* **EXTRACTED RECORDS**:
+===+

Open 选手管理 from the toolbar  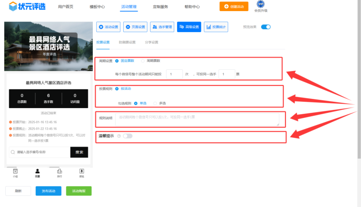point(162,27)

+===+

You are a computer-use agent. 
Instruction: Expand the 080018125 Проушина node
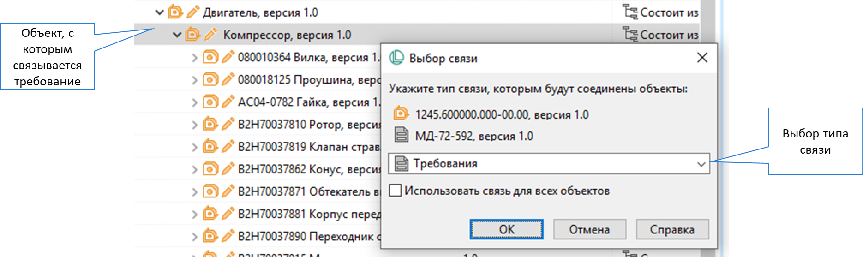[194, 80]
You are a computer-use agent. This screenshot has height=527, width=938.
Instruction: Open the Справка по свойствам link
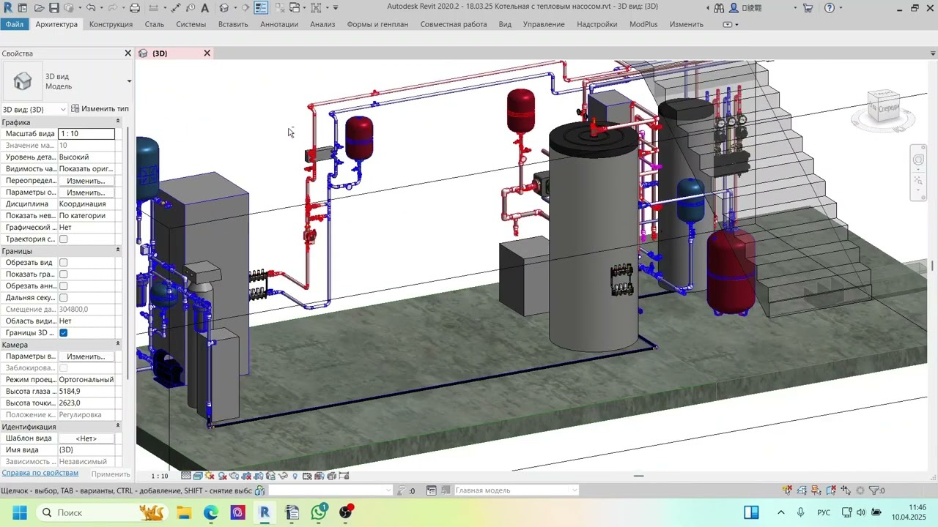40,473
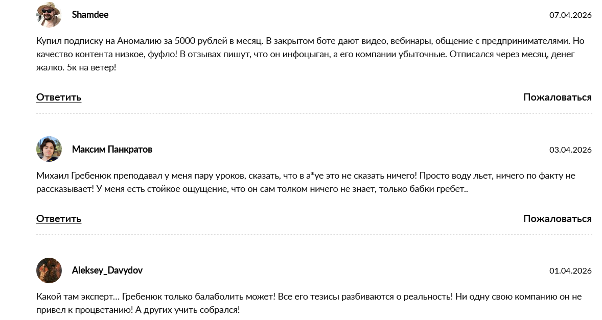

+===+

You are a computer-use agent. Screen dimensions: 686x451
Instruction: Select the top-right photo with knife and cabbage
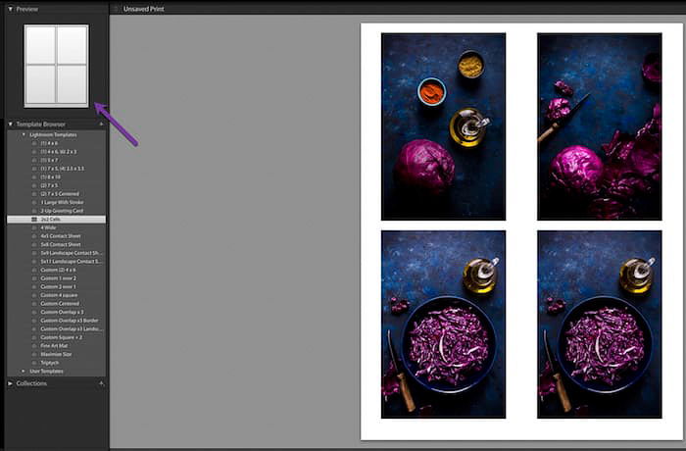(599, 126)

+===+

* **PROBLEM DETAILS**:
A lone number is the expected answer: the count of lines in these entries holding the string "computer".

* **TASK OUTPUT**:
3